*** INPUT DATA Section Begins ***

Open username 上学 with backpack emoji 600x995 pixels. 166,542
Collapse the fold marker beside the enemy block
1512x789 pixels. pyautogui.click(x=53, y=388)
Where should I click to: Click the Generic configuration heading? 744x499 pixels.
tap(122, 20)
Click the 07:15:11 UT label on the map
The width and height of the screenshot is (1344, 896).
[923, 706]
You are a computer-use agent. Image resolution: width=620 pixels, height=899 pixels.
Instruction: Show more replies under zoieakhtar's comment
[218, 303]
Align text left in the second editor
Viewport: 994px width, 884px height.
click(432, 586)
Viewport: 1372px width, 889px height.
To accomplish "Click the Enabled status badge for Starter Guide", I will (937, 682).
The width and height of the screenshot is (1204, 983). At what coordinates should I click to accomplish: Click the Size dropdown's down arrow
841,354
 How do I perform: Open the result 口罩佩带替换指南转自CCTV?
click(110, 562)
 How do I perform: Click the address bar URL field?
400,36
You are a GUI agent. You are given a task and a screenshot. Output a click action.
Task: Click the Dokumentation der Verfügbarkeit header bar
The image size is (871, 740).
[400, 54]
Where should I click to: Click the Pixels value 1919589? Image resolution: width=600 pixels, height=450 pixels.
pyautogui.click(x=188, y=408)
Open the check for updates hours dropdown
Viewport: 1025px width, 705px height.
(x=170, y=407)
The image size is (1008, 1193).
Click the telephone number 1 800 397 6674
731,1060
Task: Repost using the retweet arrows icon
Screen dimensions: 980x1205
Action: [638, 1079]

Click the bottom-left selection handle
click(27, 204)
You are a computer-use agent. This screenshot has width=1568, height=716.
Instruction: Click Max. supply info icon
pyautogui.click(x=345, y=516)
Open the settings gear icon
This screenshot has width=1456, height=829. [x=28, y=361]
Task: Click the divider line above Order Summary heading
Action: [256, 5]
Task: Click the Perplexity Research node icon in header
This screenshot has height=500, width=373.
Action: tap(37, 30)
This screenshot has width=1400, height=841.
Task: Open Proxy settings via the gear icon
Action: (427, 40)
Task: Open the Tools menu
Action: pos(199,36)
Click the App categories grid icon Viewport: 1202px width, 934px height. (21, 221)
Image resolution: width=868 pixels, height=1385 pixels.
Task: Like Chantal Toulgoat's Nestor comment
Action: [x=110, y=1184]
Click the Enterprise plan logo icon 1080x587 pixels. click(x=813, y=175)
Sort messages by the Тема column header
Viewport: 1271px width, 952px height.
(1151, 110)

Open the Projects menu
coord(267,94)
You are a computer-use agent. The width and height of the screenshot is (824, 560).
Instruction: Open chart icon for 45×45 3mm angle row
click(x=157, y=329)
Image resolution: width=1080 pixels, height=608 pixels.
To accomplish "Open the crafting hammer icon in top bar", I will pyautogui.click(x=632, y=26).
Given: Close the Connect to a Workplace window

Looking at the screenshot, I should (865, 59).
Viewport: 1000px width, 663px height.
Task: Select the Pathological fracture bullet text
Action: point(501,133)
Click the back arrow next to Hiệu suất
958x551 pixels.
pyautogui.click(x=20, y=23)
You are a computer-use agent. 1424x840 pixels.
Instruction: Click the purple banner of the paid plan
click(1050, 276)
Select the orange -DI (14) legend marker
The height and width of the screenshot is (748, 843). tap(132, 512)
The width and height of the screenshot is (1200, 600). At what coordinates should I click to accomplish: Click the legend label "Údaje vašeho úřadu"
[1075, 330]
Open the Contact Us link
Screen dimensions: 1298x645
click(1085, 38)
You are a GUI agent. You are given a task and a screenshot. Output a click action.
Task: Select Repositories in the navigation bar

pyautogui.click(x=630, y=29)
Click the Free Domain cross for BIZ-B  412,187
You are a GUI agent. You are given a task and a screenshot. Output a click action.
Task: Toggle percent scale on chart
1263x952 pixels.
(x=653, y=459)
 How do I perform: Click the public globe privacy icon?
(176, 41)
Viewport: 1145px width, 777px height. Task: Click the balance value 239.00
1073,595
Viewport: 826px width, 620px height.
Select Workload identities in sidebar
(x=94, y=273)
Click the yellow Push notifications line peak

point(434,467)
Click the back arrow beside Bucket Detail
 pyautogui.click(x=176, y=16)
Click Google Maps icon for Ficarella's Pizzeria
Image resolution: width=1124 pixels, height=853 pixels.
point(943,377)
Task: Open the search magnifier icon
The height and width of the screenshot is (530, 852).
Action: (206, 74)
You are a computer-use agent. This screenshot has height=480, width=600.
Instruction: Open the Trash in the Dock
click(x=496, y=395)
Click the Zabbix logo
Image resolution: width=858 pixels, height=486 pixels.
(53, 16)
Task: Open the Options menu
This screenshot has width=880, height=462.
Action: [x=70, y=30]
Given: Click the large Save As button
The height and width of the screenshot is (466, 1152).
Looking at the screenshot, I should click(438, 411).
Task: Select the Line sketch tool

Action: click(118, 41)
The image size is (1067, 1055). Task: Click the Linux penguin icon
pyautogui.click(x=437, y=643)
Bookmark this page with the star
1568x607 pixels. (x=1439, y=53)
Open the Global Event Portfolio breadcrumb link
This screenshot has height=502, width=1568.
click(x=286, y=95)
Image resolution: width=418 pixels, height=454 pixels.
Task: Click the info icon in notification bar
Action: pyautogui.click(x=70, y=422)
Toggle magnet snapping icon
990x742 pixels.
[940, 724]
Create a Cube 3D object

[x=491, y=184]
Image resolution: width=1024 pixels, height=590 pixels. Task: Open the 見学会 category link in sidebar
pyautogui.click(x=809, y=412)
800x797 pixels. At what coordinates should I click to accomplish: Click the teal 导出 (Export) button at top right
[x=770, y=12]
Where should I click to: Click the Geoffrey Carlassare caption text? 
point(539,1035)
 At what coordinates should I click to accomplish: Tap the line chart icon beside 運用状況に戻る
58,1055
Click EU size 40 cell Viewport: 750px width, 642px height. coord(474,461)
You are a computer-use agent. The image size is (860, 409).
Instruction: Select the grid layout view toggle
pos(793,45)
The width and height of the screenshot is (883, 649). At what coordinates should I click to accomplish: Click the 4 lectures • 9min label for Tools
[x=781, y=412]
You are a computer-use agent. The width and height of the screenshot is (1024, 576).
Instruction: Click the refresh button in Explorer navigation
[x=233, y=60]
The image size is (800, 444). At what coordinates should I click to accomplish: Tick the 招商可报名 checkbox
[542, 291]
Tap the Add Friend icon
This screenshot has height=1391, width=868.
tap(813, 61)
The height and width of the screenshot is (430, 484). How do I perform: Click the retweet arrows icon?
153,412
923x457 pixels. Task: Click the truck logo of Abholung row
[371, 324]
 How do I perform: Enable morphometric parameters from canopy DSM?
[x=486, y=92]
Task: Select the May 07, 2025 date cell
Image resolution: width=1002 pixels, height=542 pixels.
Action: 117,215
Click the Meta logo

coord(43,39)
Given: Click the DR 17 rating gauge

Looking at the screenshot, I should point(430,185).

*** INPUT DATA Section Ends ***

YOUR OBJECTIVE:
Every entry that appears above should be duplicated exactly.

RESULT:
Open username 上学 with backpack emoji 600x995 pixels. 166,542
Collapse the fold marker beside the enemy block
1512x789 pixels. pyautogui.click(x=53, y=388)
Where should I click to: Click the Generic configuration heading? 744x499 pixels.
tap(122, 20)
Click the 07:15:11 UT label on the map
The width and height of the screenshot is (1344, 896).
[923, 706]
You are a computer-use agent. Image resolution: width=620 pixels, height=899 pixels.
Instruction: Show more replies under zoieakhtar's comment
[218, 303]
Align text left in the second editor
Viewport: 994px width, 884px height.
click(432, 586)
Viewport: 1372px width, 889px height.
To accomplish "Click the Enabled status badge for Starter Guide", I will (937, 682).
The width and height of the screenshot is (1204, 983). At what coordinates should I click to accomplish: Click the Size dropdown's down arrow
841,354
 How do I perform: Open the result 口罩佩带替换指南转自CCTV?
click(110, 562)
 How do I perform: Click the address bar URL field?
400,36
You are a GUI agent. You are given a task and a screenshot. Output a click action.
Task: Click the Dokumentation der Verfügbarkeit header bar
The image size is (871, 740).
[400, 54]
Where should I click to: Click the Pixels value 1919589? Image resolution: width=600 pixels, height=450 pixels.
pyautogui.click(x=188, y=408)
Open the check for updates hours dropdown
Viewport: 1025px width, 705px height.
(x=170, y=407)
The image size is (1008, 1193).
Click the telephone number 1 800 397 6674
731,1060
Task: Repost using the retweet arrows icon
Screen dimensions: 980x1205
Action: [638, 1079]

Click the bottom-left selection handle
click(27, 204)
You are a computer-use agent. This screenshot has width=1568, height=716.
Instruction: Click Max. supply info icon
pyautogui.click(x=345, y=516)
Open the settings gear icon
This screenshot has width=1456, height=829. [x=28, y=361]
Task: Click the divider line above Order Summary heading
Action: [256, 5]
Task: Click the Perplexity Research node icon in header
This screenshot has height=500, width=373.
Action: tap(37, 30)
This screenshot has width=1400, height=841.
Task: Open Proxy settings via the gear icon
Action: (427, 40)
Task: Open the Tools menu
Action: pos(199,36)
Click the App categories grid icon Viewport: 1202px width, 934px height. (21, 221)
Image resolution: width=868 pixels, height=1385 pixels.
Task: Like Chantal Toulgoat's Nestor comment
Action: [x=110, y=1184]
Click the Enterprise plan logo icon 1080x587 pixels. click(x=813, y=175)
Sort messages by the Тема column header
Viewport: 1271px width, 952px height.
(1151, 110)

Open the Projects menu
coord(267,94)
You are a computer-use agent. The width and height of the screenshot is (824, 560).
Instruction: Open chart icon for 45×45 3mm angle row
click(x=157, y=329)
Image resolution: width=1080 pixels, height=608 pixels.
To accomplish "Open the crafting hammer icon in top bar", I will pyautogui.click(x=632, y=26).
Given: Close the Connect to a Workplace window

Looking at the screenshot, I should (865, 59).
Viewport: 1000px width, 663px height.
Task: Select the Pathological fracture bullet text
Action: point(501,133)
Click the back arrow next to Hiệu suất
958x551 pixels.
pyautogui.click(x=20, y=23)
You are a computer-use agent. 1424x840 pixels.
Instruction: Click the purple banner of the paid plan
click(1050, 276)
Select the orange -DI (14) legend marker
The height and width of the screenshot is (748, 843). tap(132, 512)
The width and height of the screenshot is (1200, 600). At what coordinates should I click to accomplish: Click the legend label "Údaje vašeho úřadu"
[1075, 330]
Open the Contact Us link
Screen dimensions: 1298x645
click(1085, 38)
You are a GUI agent. You are given a task and a screenshot. Output a click action.
Task: Select Repositories in the navigation bar

pyautogui.click(x=630, y=29)
Click the Free Domain cross for BIZ-B  412,187
You are a GUI agent. You are given a task and a screenshot. Output a click action.
Task: Toggle percent scale on chart
1263x952 pixels.
(x=653, y=459)
 How do I perform: Click the public globe privacy icon?
(176, 41)
Viewport: 1145px width, 777px height. Task: Click the balance value 239.00
1073,595
Viewport: 826px width, 620px height.
Select Workload identities in sidebar
(x=94, y=273)
Click the yellow Push notifications line peak

point(434,467)
Click the back arrow beside Bucket Detail
 pyautogui.click(x=176, y=16)
Click Google Maps icon for Ficarella's Pizzeria
Image resolution: width=1124 pixels, height=853 pixels.
point(943,377)
Task: Open the search magnifier icon
The height and width of the screenshot is (530, 852).
Action: (206, 74)
You are a computer-use agent. This screenshot has height=480, width=600.
Instruction: Open the Trash in the Dock
click(x=496, y=395)
Click the Zabbix logo
Image resolution: width=858 pixels, height=486 pixels.
(53, 16)
Task: Open the Options menu
This screenshot has width=880, height=462.
Action: [x=70, y=30]
Given: Click the large Save As button
The height and width of the screenshot is (466, 1152).
Looking at the screenshot, I should click(438, 411).
Task: Select the Line sketch tool

Action: click(118, 41)
The image size is (1067, 1055). Task: Click the Linux penguin icon
pyautogui.click(x=437, y=643)
Bookmark this page with the star
1568x607 pixels. (x=1439, y=53)
Open the Global Event Portfolio breadcrumb link
This screenshot has height=502, width=1568.
click(x=286, y=95)
Image resolution: width=418 pixels, height=454 pixels.
Task: Click the info icon in notification bar
Action: pyautogui.click(x=70, y=422)
Toggle magnet snapping icon
990x742 pixels.
[940, 724]
Create a Cube 3D object

[x=491, y=184]
Image resolution: width=1024 pixels, height=590 pixels. Task: Open the 見学会 category link in sidebar
pyautogui.click(x=809, y=412)
800x797 pixels. At what coordinates should I click to accomplish: Click the teal 导出 (Export) button at top right
[x=770, y=12]
Where should I click to: Click the Geoffrey Carlassare caption text? 
point(539,1035)
 At what coordinates should I click to accomplish: Tap the line chart icon beside 運用状況に戻る
58,1055
Click EU size 40 cell Viewport: 750px width, 642px height. coord(474,461)
You are a computer-use agent. The image size is (860, 409).
Instruction: Select the grid layout view toggle
pos(793,45)
The width and height of the screenshot is (883, 649). At what coordinates should I click to accomplish: Click the 4 lectures • 9min label for Tools
[x=781, y=412]
You are a computer-use agent. The width and height of the screenshot is (1024, 576).
Instruction: Click the refresh button in Explorer navigation
[x=233, y=60]
The image size is (800, 444). At what coordinates should I click to accomplish: Tick the 招商可报名 checkbox
[542, 291]
Tap the Add Friend icon
This screenshot has height=1391, width=868.
tap(813, 61)
The height and width of the screenshot is (430, 484). How do I perform: Click the retweet arrows icon?
153,412
923x457 pixels. Task: Click the truck logo of Abholung row
[371, 324]
 How do I perform: Enable morphometric parameters from canopy DSM?
[x=486, y=92]
Task: Select the May 07, 2025 date cell
Image resolution: width=1002 pixels, height=542 pixels.
Action: 117,215
Click the Meta logo

coord(43,39)
Given: Click the DR 17 rating gauge

Looking at the screenshot, I should point(430,185).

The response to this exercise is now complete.